▶ [Directions for this task]: Reproduce the passage of the caption-processing walkthrough word for word, starting with "If the enable_wildcard" and going on through "of the wildcard.".

----- Document passage

How do the Captions Get Processed?

How do the Captions Get Processed?


The process_caption method is a comprehensive function designed to process captions with a high degree of customization based on the settings defined in a BaseSubset object. Let’s break down the technical details and mathematical aspects of this method.

Caption Prefix and Suffix

The method begins by checking if there are any prefixes or suffixes defined in the subset object. If present, these are added to the beginning and end of the caption, respectively. This is straightforward string concatenation:

if subset.caption_prefix:
    caption = subset.caption_prefix + " " + caption
if subset.caption_suffix:
    caption = caption + " " + subset.caption_suffix

Dropout Mechanism

Next, the method determines whether the caption should be dropped. This is done by evaluating the caption_dropout_rate and caption_dropout_every_n_epochs parameters. The dropout mechanism introduces randomness into the process, which can be useful for data augmentation or preventing overfitting during training. The probability of dropout is determined by a random number generation and comparison with the dropout rate:

is_drop_out = subset.caption_dropout_rate > 0 and random.random() < subset.caption_dropout_rate
is_drop_out = (
    is_drop_out
    or (subset.caption_dropout_every_n_epochs > 0
        and self.current_epoch % subset.caption_dropout_every_n_epochs == 0)
)

Wildcard Processing

If the enable_wildcard parameter is set to True, the function processes any wildcards present in the caption. Wildcards are placeholders in the form of {option1|option2|...}, where one of the options is randomly chosen and inserted in place of the wildcard.

The wildcard processing involves the following steps:

If the caption contains newline characters \n, the function randomly selects one of the lines. Escaped curly braces {{ and }} are temporarily replaced with special Unicode characters and to avoid confusion with wildcards. A regular expression r"\{([^}]+)\}" is used to match wildcard patterns, and the replace_wildcard function is called for each match:

def replace_wildcard(match):
    return random.choice(match.group(1).split("|"))

This function splits the matched string (the wildcard options) by the | separator, selects a random option from the resulting list using random.choice, and returns that option as the replacement for the wildcard. After replacing all wildcards, the escaped curly braces are restored to their original form.

If wildcards are not enabled and the caption contains newlines, only the first line is kept: caption = caption.split("\n")[0].

----------
----- Dataset extract

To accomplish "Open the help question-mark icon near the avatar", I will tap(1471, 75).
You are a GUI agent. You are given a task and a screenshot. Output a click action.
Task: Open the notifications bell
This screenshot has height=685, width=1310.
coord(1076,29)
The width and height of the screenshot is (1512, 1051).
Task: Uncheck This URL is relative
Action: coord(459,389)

----------

▶ [Result of the task]:
If the enable_wildcard parameter is set to True, the function processes any wildcards present in the caption. Wildcards are placeholders in the form of {option1|option2|...}, where one of the options is randomly chosen and inserted in place of the wildcard.